Lazy parenting as I prefer to call it wink

ilovemountains Thu 04-Aug-11 22:34:43

Thanks Flisspaps.

I think we do need to bear in mind that the GMS data showed that 6% of children may not be suitable for (exclusive) BLW. 6% doesn't sound a great deal, but actually is not insignificant.

The benefits of BLW are nowhere near as clear-cut as breastfeeding, for example, and there are some babies for who it may not be applicable.

ilovemountains Thu 04-Aug-11 22:36:11

Sorry, appropriate rather than applicable!

StrikeUpTheBand Thu 04-Aug-11 22:36:37

A crinkle cutter for slippery things such as potato, peach, courgette, aubergine etc smile makes it less slippery.

Babybel are very nice and hand-shaped, but expensive if your child has a tendency to drop things on the floor.

DS was premature and I started with purees because I didn't think he'd have the coordination in time but at around 7 months he did so then we went down the sort of BLW route and he seemed much happier. On the other hand, DD grabbed my banana and lunged head first into it at about 24 weeks and we have been fully BLW with her, but she was full term.

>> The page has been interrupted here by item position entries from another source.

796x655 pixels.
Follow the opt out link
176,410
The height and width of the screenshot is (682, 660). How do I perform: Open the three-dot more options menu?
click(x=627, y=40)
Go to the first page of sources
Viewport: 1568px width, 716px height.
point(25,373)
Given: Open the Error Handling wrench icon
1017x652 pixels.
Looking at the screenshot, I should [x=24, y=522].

The BLW book (the Gill Rapley one) is very useful in explaining the reasoning why, and I think it mentions premature babies. I got it free in a magazine (ironically one that was full of a 10-page Annabel Karmel puree recipes section).

It is great fun and much more relaxed. The idea is to feed (milk) on demand until they are eating more food. This does take longer than with purees, but then there is this great moment at around 9 months when it all takes off much more and meanwhile your puree feeding mum friends are having all the problems that introducing lumps will give and meanwhile your baby is sitting there while you eat and just getting on with it smile. It is quite easy to get disheartened before that point and especially if friends/family are unsupportive so arm yourself with the facts if you can and just trust in your decision. Of course, if you change your mind you have not lost anything.

TimeWasting Thu 04-Aug-11 22:37:35

Further research needed I guess.

Has there been any research into the pros and cons of puree/spoon feeding?